Probably not! Prior to the enactment of LLC legislation, the best protection for business owners was thought to be the corporation. The so called “corporate veil” was largely touted as putting an invisible fence around the owner’s house and investments to protect them from business related claims. After years of lawsuits and court cases it became obvious that the corporate veil could be “pierced” and a creditor could go through the corporation and attach the owner’s assets in many situations. Since the owner and the corporation were closely related and operated, many shortcuts were taken and corporate formalities were ignored, decisions were made to take profits out of the corporation instead of buying more insurance, creating better products, setting up litigation reserves and the attorneys have used these circumstances to convince courts, judges and juries that they should be able to reach through the corporation and recover the amount of their judgment from the owners who made these decisions that resulted in the corporation being under-funded or under-insured. LLCs, on the other hand, have statutory protection in a small number of states that limit the court’s ability to grant certain type of relief and in essence make the LLC far more protective from the owner’s perspective from business related claims. These are the states where the LLC should be created. This does not mean that the LLC owner can completely escape business liability because they may still be named in their personal capacity for their own negligence or decisions thus subjecting themselves to potential personal liability. This is why surgeons are named both personally and in their business capacity for acts of alleged negligence. In other words, having an LLC helps to protect from some business claims but does not provide protection for non-business claims or claims directed at the business owner personally instead of the business.

Back to TopBack to Top

I Own Rental Properties; What Type of Entity Should They Be Held In?

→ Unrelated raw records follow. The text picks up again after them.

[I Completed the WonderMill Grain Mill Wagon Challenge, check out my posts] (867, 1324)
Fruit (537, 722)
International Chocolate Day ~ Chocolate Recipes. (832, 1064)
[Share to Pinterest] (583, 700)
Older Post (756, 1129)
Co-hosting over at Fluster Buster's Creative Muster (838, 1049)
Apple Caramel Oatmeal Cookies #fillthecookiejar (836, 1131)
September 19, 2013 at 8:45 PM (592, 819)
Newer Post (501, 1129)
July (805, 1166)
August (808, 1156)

Renting out residential or commercial property is a business and any of the four entities previously discussed (sole proprietorship, partnership, corporation or LLC) are able to legally hold title to rental properties. However, the real question is: “What entity would offer you the best liability protection and tax benefits?” Since you will have other permitted people entering upon your property, whether it is a shopping center, apartment building, single family residence or a condominium you will not be present to ensure their safekeeping and must properly protect yourself from the possibility, no matter how remote, that someone could get injured on your property and will sue you for their injuries. This could be a claim based on lead paint in the house, an accident in the pool, a gas explosion from the furnace or water heater, a fall out of a window or any of the thousand things that could go wrong when children are on the property. The LLC would offer the best liability protection and if you own several rental units, you may wish to have separate LLCs for each rental property to avoid having all of your eggs in one basket. For tax reasons, corporations are not as desirable as LLCs for holding real estate. General partnerships are a disaster for holding real estate since each partner has unlimited liability for all of the claims, including lawsuits and judgments against the partnership. If the LLC is not a viable entity then perhaps a limited partnership would be second best; however, great care must be taken with this type of entity because the general partner has unlimited liability and normally the person putting the most money into the partnership wants to be in charge as the general partner to protect their investment. Prior to the adoption of the LLC Acts most rental property was held in limited partnerships, but with the advent of the LLC, most rental property is now held in LLCs.